Let’s talk about race. Allaboutrace.com is the place on the web to talk about race in America. And by talk I mean share, discuss, argue, learn, teach, laugh and understand. This is a place for personal stories about how the vagaries of racial conflict affect each of us. Too often, race is the unaddressed “elephant in the room,” even at a time when our “melting pot” is spilling all over the stove.

I’ve always enjoyed talking about race even if getting the conversation started was uncomfortable. We comfortably talk about sexuality, gender issues, and money, but just mention a story in the paper with a racial component, particularly in a mixed race crowd, and everybody clinches. Many times I’ve avoided racial topics because I was afraid to discover that someone I like has racial views completely incompatible with mine. It hasn’t happened often, but it has. Like the time I found out one of my good friends at the time was “passing” because she thought it would help her career. Or the couple of times I chose to explain to a white friend why they could not use the “n-word” and had to strike it from their vocabulary. Look for posts about these encounters in the future.

As the creator and editor of this site, what I bring to the table is an amalgam of life experiences that although not completely atypical, are outside the lock step expectations one might have of a strong, black female, “boot strapper” like me. I’ve lived in projects and affluent neighborhoods. I’ve experienced poverty and abundance. I was fiercely bullied in early grade school, but thrived at Yale (the first person in my family to attend college). And I had life changing experiences traveling all around this country as a producer for ABC News. And throughout all of it, my foundation has been the world view and intellectual curiousity my mother and grandmother provided while I was growing up. Wherever we lived, we always had apartments filled with books, magazines and constant, candid discussions about issues of the day and their historical context.

As far as labels, I am an Independent with moderate political views. I am also a social liberal with strong opinions, always open to a good argument. I am deeply patriotic and passionate to create a place where we can come to grips with and talk through the hard stuff about race. Because race in America still influences how we see each other and limits how we empathize with each other and what we will do for one another.

America faces a tougher future. As I see it, we need EVERYONE in America who supports self-determination and the pursuit of happiness for all, pushing to make sure everyone has access to that dream. From my experience, many gang leaders for example, be they black, white or Latino, have similar and formidable skill sets. As a patriot I think what if those skills had been nurtured in the classroom and then applied to study, then to legitimate entrepreneurial pursuits or even national security efforts? We cannot afford to write off kids in Appalachia or South Central. We will need them all thinking and productive to help ensure our future.

  • BSpice55
    I am a white man who has been in a relationship with a black woman for 16 years. It has most certainly changed my perspective on race in a way that most white folks who have never experienced racism could never understand. I grew up in a very white, very segregated area. I had, have, many racist friends. Some have no idea they are racist, some don't care most have no idea the damage it causes to them, their children or their communities. I try to educate them through word and deed. Sometimes I think it helps, sometimes not. They grew up that way, they don't know better, or don't care. Anyway, this is important to me and should be important to us all. Thank you for your efforts.
  • @ BSweet -

    "All animals are equal. But some animals are more equal than others." - George Orwell
  • BSweet
    We all should know that diversity makes for a rich tapestry, and we must understand that all the threads of the tapestry are equal in value no matter what their color.

GIVEN MATERIAL:

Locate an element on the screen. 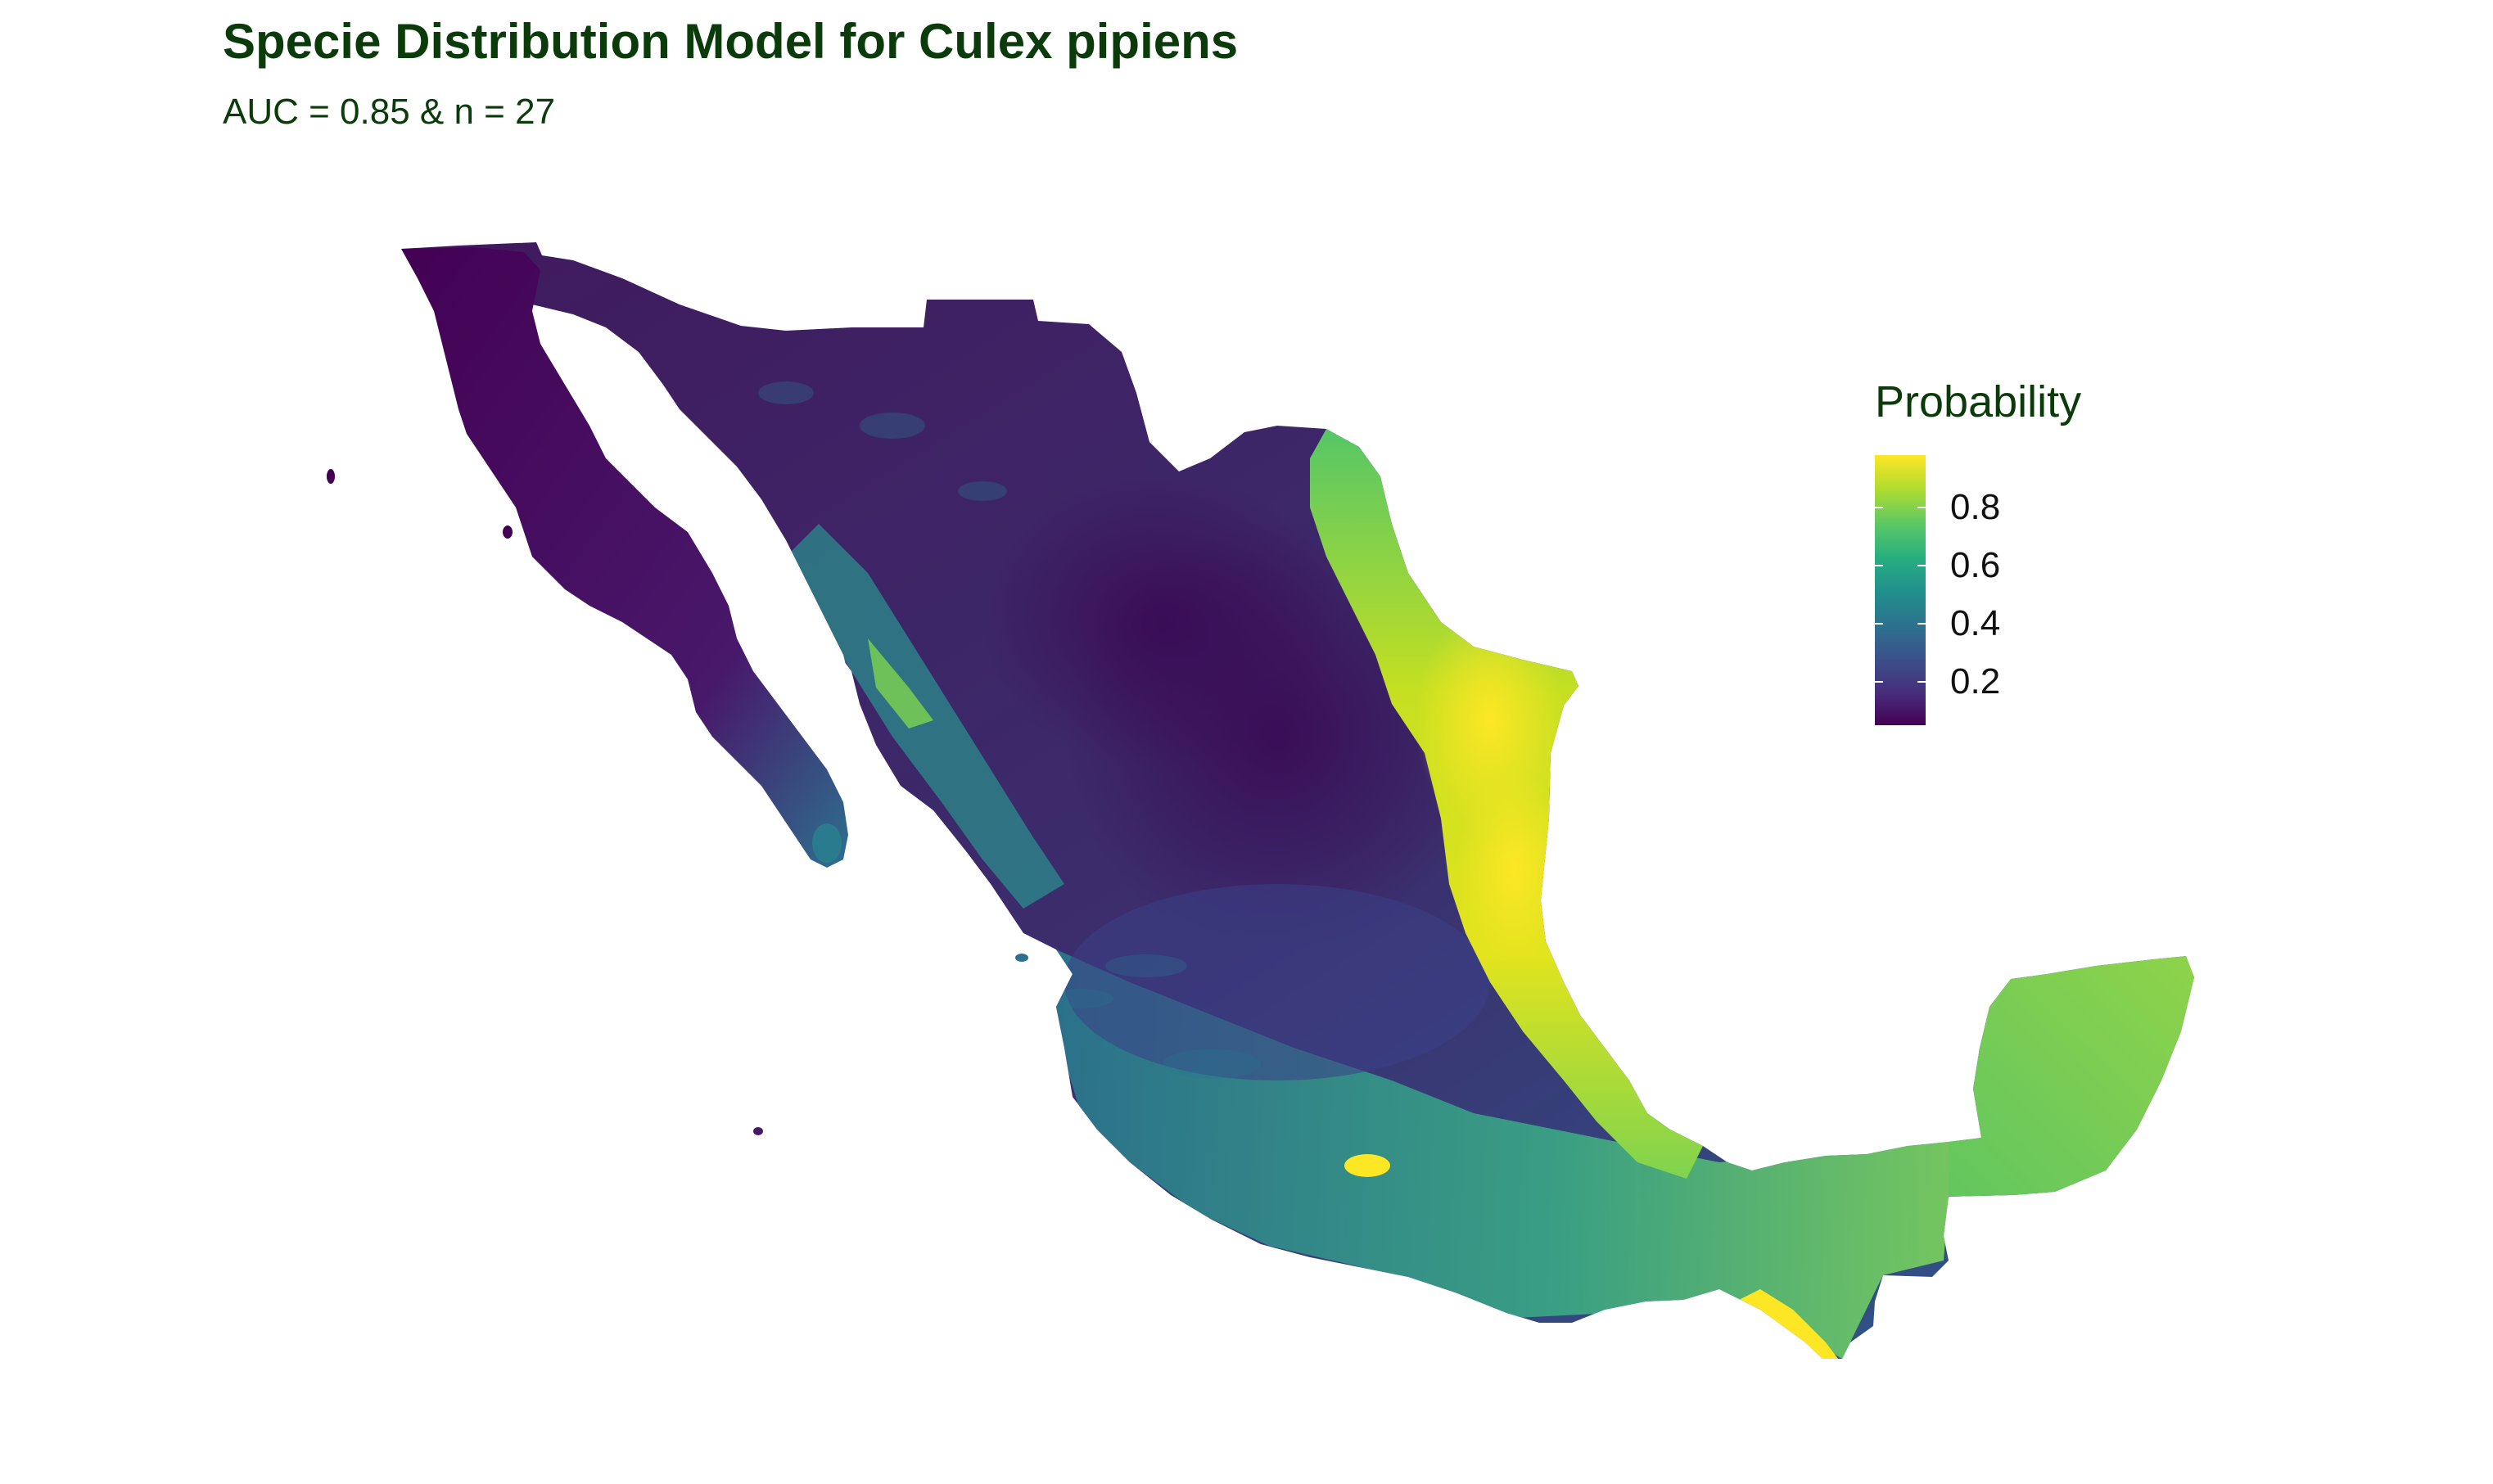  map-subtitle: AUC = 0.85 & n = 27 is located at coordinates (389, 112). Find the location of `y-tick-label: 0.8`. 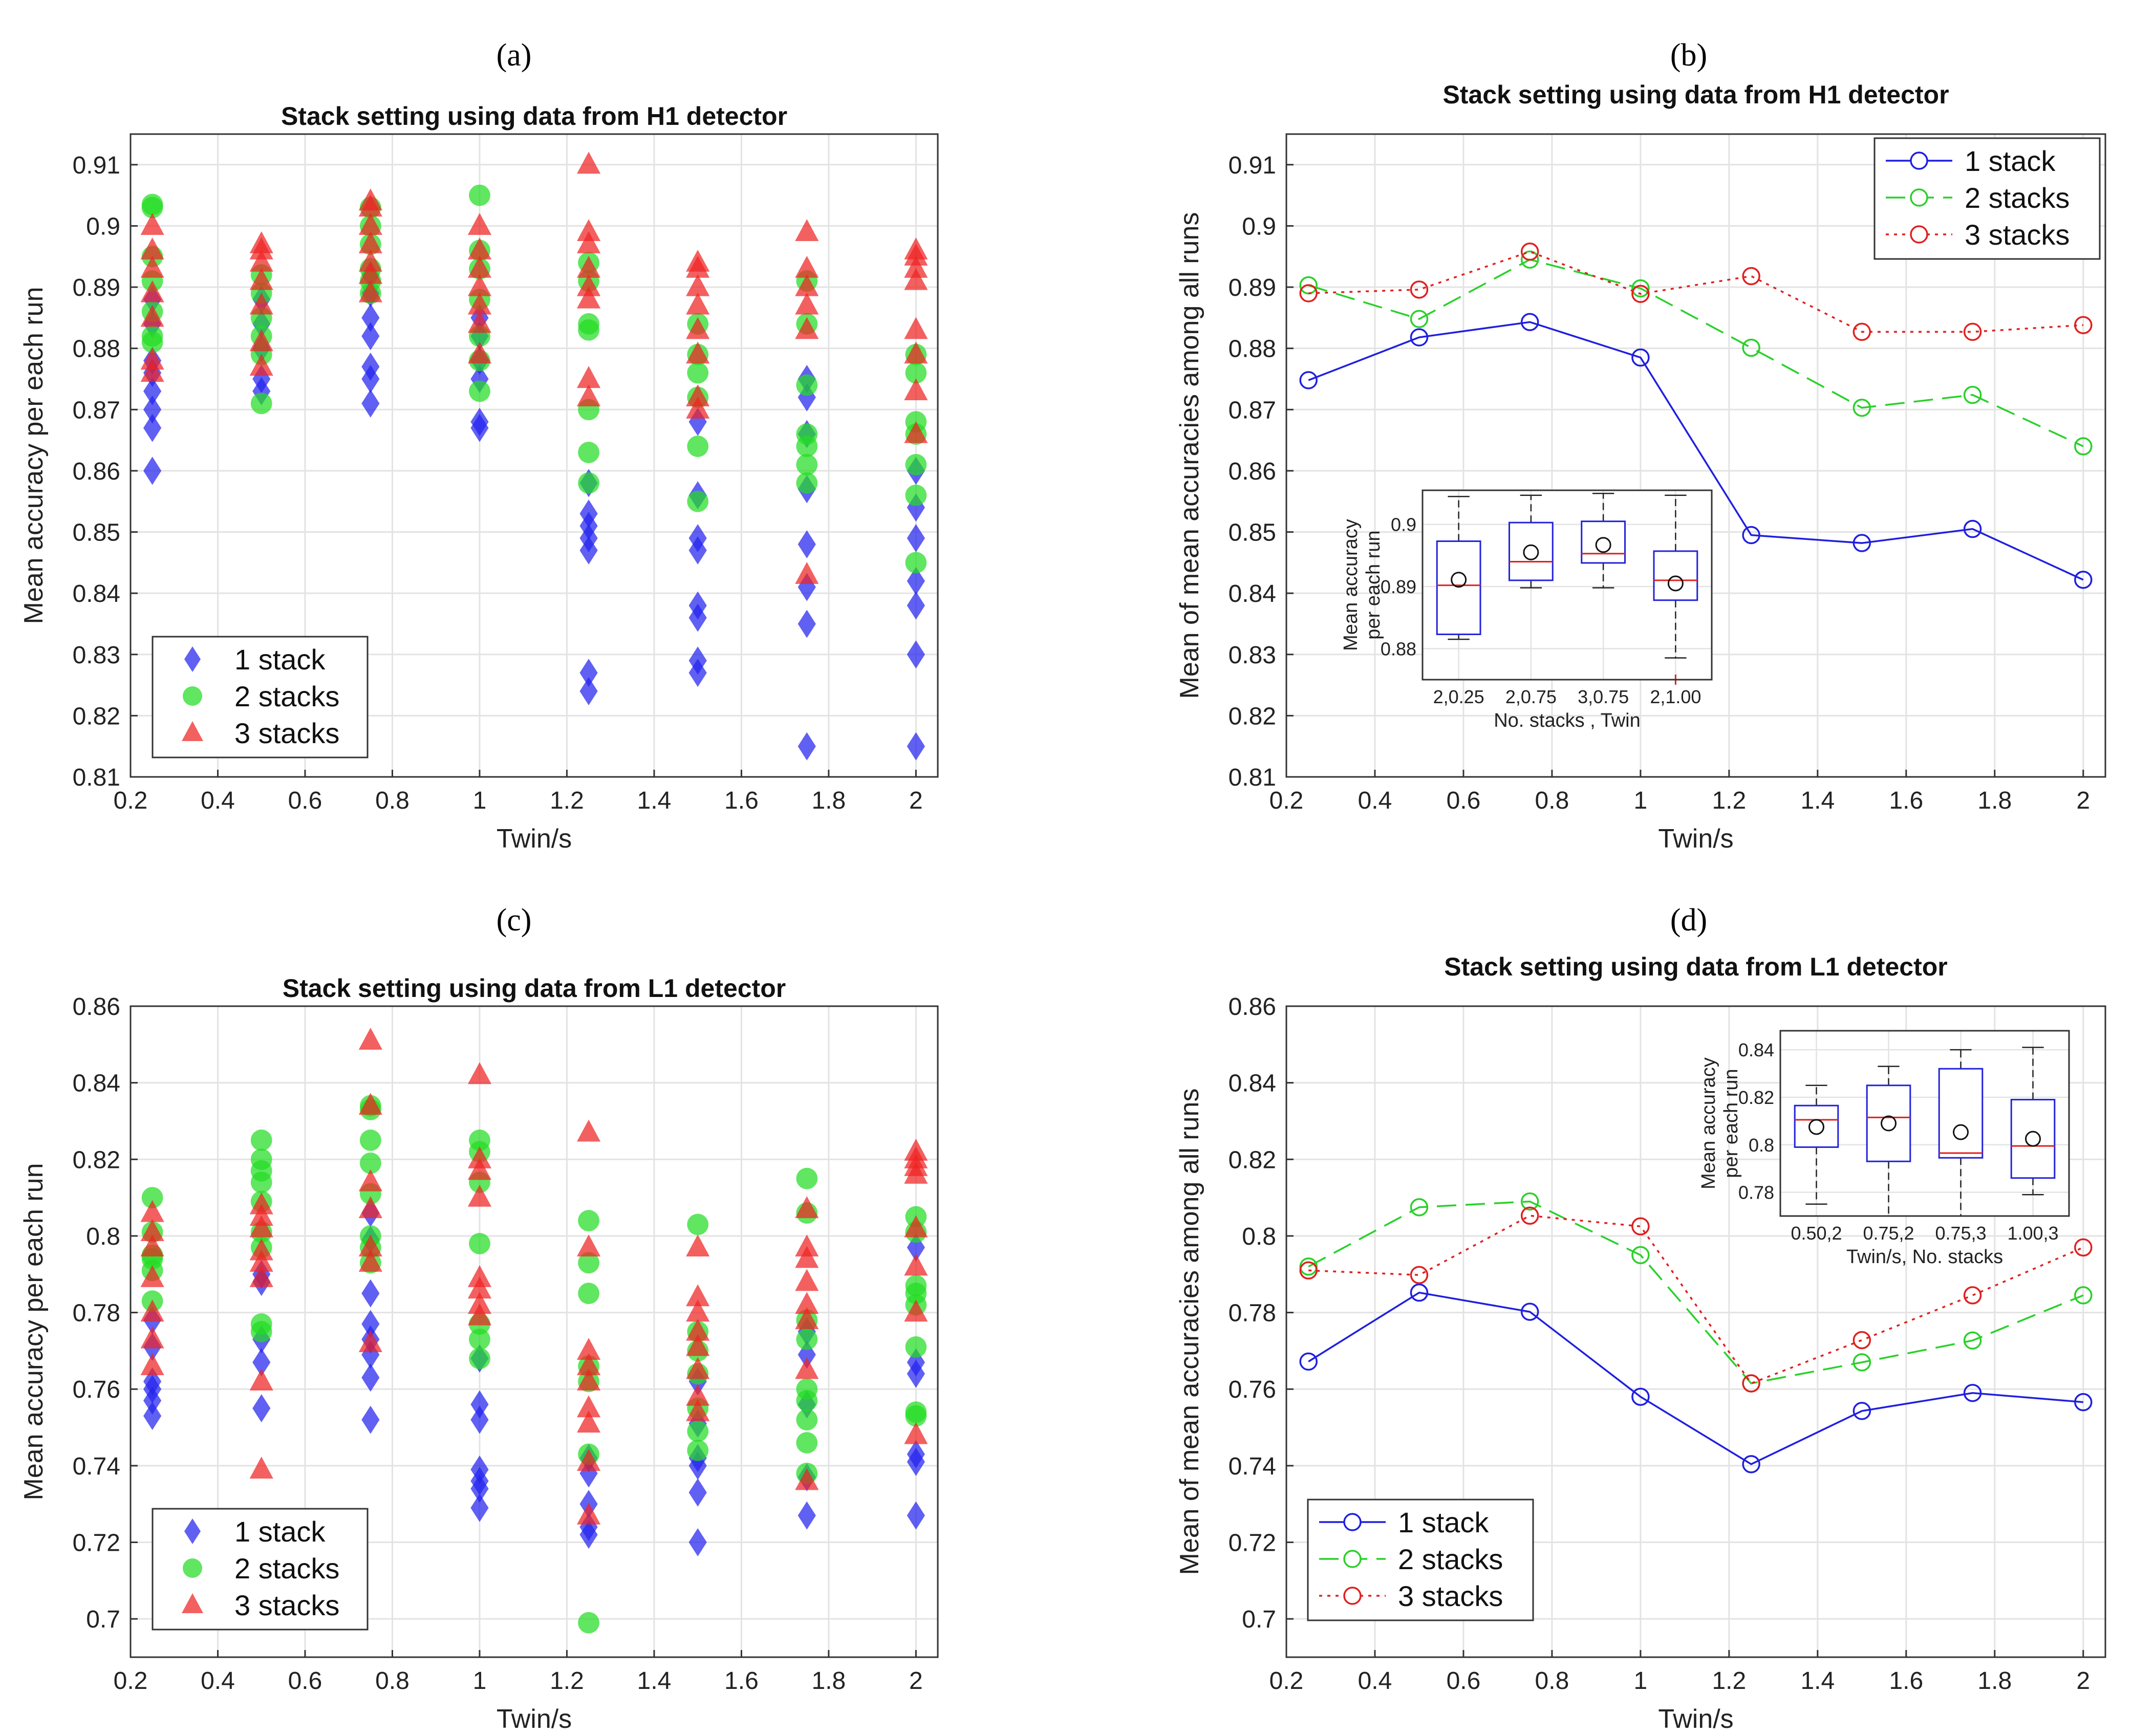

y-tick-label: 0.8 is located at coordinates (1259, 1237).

EXERCISE DIRECTIONS:
Reproduce word for word the stretch of the race-in-America essay above, starting at "America faces a" and ending at "ensure our future.".

EXPECTED ANSWER:
America faces a tougher future. As I see it, we need EVERYONE in America who supports self-determination and the pursuit of happiness for all, pushing to make sure everyone has access to that dream. From my experience, many gang leaders for example, be they black, white or Latino, have similar and formidable skill sets. As a patriot I think what if those skills had been nurtured in the classroom and then applied to study, then to legitimate entrepreneurial pursuits or even national security efforts? We cannot afford to write off kids in Appalachia or South Central. We will need them all thinking and productive to help ensure our future.